After a five-month US tour the trio sailed for the Far East, and there Kaye truly learned his trade, performing to non-English-speaking Chinese, Japanese and Malayan audiences.

Returning to the USA in 1936, Danny teamed with Nick Long Jr and toured with Abe Lyman and his band and made some 'unpromising two-reelers'. His first London appearance, at the Dorchester Hotel in 1938,was a virtual failure.

How curious that this then unknown,would a decade later enjoy lasting popularity in Britain.

In 1940 he married a girl from his native Brooklyn, the pianist-composer Sylvia Fine (1913-1991), who coached and promoted him ('I am a wife-made man', he would quip in later years) and furnished him with the first of a long succession of tailor-made novelty showstoppers, which he interpolated into Straw Hat Revue.

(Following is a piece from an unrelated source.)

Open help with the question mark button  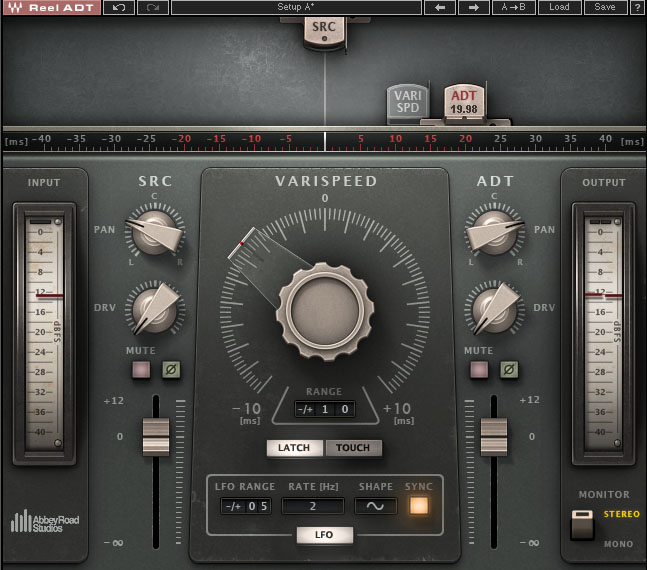pyautogui.click(x=637, y=8)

By the following year an established figure on Broadway, Danny next appeared to unequivocal critical acclaim (alongside Victor Mature, Bert Lytell and Gertrude Lawrence) in the Kurt Weill-Ira Gershwin musical Lady In The Dark.

During 1941 he also made his first recordings (for Columbia), in addition to further appearances on Broadway, in Cole Porter's Let's Face It. His real breakthough, however, came in 1944 via the silver screen and a five-year contract from Sam Goldwyn, which incorporated the famous 'blond-rinse' clause.

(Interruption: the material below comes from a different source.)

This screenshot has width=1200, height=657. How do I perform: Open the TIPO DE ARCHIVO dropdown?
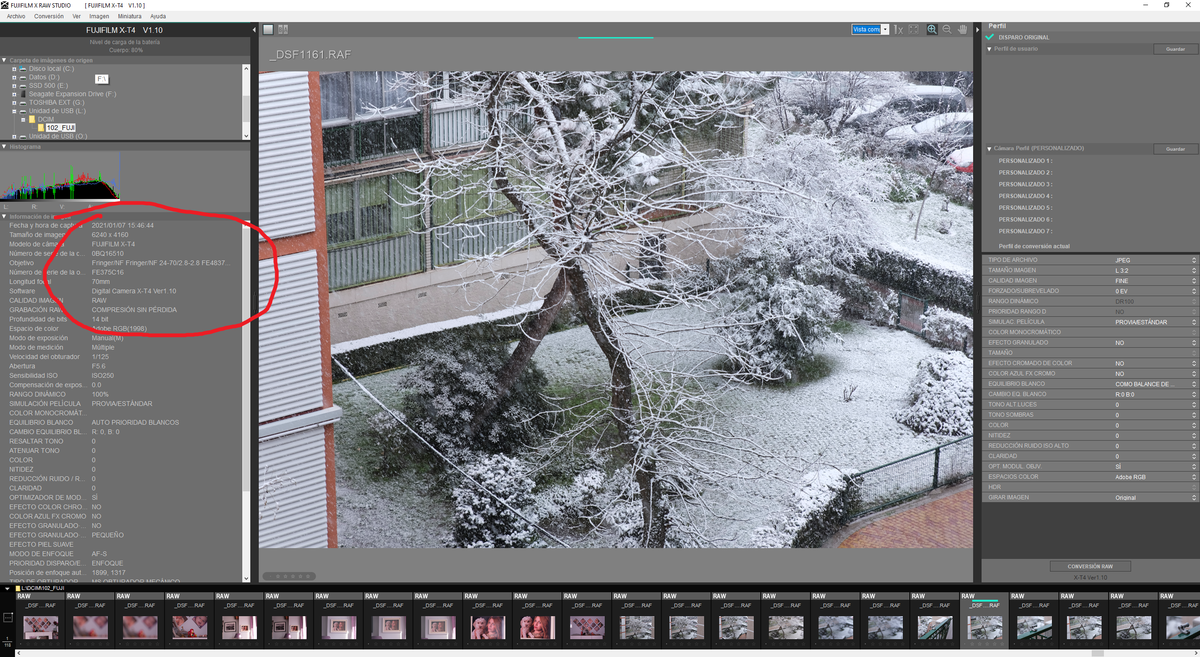1193,260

The period of Danny Kaye's greatest popularity was bolstered considerably by his debut in Up In Arms (1944) and, launched upon a prestigious film career, he went on to make (also for Goldwyn) Wonder Man (1945), the quasi-autobiographical Kid From Brooklyn (1946) and The Secret Life Of Walter Mitty (scored by David Raksin and including Sylvia Fine's "The Little Fiddle" (subtitled 'Symphony for unstrung tongue')). The latter was one of Danny's most endearing and enduring characterisations as the reticent daydreamer, and proved his first major screen milestone.

Between 1945 and 1946 his own CBS radio show, featuring Harry James and Danny's sometime lover Eve Arden, became an eagerlyawaited weekly attraction. In 1948 he scored a hit with a season at the London Palladium and remained ever after a favourite with British audiences, returning in 1949 for the first of many Royal Command Performances and in 1952 for a provincial tour. In Canada, in 1950, he gave 14 consecutive shows at the 24,000-seat National Exhibition Stadium which were all sellouts and in 1951 he made the first of many appearances as a 'send-up' conductor with the New York Philharmonic. Among his later films (made freelance for Warners, Paramount and Columbia) best remembered are On The Riviera (1951), the 'controversial' children's epic Hans Christian Andersen (a 1952 money-spinner, this, with a No.1 bestselling soundtrack album), Knock On Wood (1953, reputedly Kaye's own favourite) and, for TV, Peter Pan (1975) and Pinocchio (1976), Merry Andrew (1958), The Five Pennies (1959) and On The Double (1961).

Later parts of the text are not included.